Collection entries

....

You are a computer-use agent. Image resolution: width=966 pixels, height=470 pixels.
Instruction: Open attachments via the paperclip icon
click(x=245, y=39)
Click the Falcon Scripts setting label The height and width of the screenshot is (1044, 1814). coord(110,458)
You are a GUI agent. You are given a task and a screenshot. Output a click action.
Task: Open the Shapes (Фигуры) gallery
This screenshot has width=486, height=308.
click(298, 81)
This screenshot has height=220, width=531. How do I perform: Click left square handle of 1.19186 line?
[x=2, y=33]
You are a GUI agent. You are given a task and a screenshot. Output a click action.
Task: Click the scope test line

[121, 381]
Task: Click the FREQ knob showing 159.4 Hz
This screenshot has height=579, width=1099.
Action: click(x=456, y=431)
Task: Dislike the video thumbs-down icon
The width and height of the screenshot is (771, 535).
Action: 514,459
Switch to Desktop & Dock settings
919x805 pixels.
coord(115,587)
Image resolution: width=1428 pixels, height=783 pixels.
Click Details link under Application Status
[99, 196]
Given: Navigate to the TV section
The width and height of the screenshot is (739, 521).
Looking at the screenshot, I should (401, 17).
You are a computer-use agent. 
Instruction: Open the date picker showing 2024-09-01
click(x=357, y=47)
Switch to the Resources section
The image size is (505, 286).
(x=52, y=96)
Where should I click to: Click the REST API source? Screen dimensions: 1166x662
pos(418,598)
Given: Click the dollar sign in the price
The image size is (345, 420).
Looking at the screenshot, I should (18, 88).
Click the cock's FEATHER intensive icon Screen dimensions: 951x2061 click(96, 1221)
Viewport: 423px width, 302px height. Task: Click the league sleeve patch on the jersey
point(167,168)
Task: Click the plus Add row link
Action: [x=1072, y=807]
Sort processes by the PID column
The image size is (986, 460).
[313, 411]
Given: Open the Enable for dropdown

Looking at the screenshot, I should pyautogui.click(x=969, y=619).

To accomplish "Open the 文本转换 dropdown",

....

OBJECTIVE
Rewrite the rows above, changing "Instruction" to "Goal" wherever it occurs and keeping everything else the same.

ANSWER FOR THE TASK
You are a computer-use agent. Image resolution: width=966 pixels, height=470 pixels.
Goal: Open attachments via the paperclip icon
click(x=245, y=39)
Click the Falcon Scripts setting label The height and width of the screenshot is (1044, 1814). coord(110,458)
You are a GUI agent. You are given a task and a screenshot. Output a click action.
Task: Open the Shapes (Фигуры) gallery
This screenshot has width=486, height=308.
click(298, 81)
This screenshot has height=220, width=531. How do I perform: Click left square handle of 1.19186 line?
[x=2, y=33]
You are a GUI agent. You are given a task and a screenshot. Output a click action.
Task: Click the scope test line

[121, 381]
Task: Click the FREQ knob showing 159.4 Hz
This screenshot has height=579, width=1099.
Action: click(x=456, y=431)
Task: Dislike the video thumbs-down icon
The width and height of the screenshot is (771, 535).
Action: 514,459
Switch to Desktop & Dock settings
919x805 pixels.
coord(115,587)
Image resolution: width=1428 pixels, height=783 pixels.
Click Details link under Application Status
[99, 196]
Given: Navigate to the TV section
The width and height of the screenshot is (739, 521).
Looking at the screenshot, I should (401, 17).
You are a computer-use agent. 
Goal: Open the date picker showing 2024-09-01
click(x=357, y=47)
Switch to the Resources section
The image size is (505, 286).
(x=52, y=96)
Where should I click to: Click the REST API source? Screen dimensions: 1166x662
pos(418,598)
Given: Click the dollar sign in the price
The image size is (345, 420).
Looking at the screenshot, I should (18, 88).
Click the cock's FEATHER intensive icon Screen dimensions: 951x2061 click(96, 1221)
Viewport: 423px width, 302px height. Task: Click the league sleeve patch on the jersey
point(167,168)
Task: Click the plus Add row link
Action: [x=1072, y=807]
Sort processes by the PID column
The image size is (986, 460).
[313, 411]
Given: Open the Enable for dropdown

Looking at the screenshot, I should pyautogui.click(x=969, y=619).

To accomplish "Open the 文本转换 dropdown",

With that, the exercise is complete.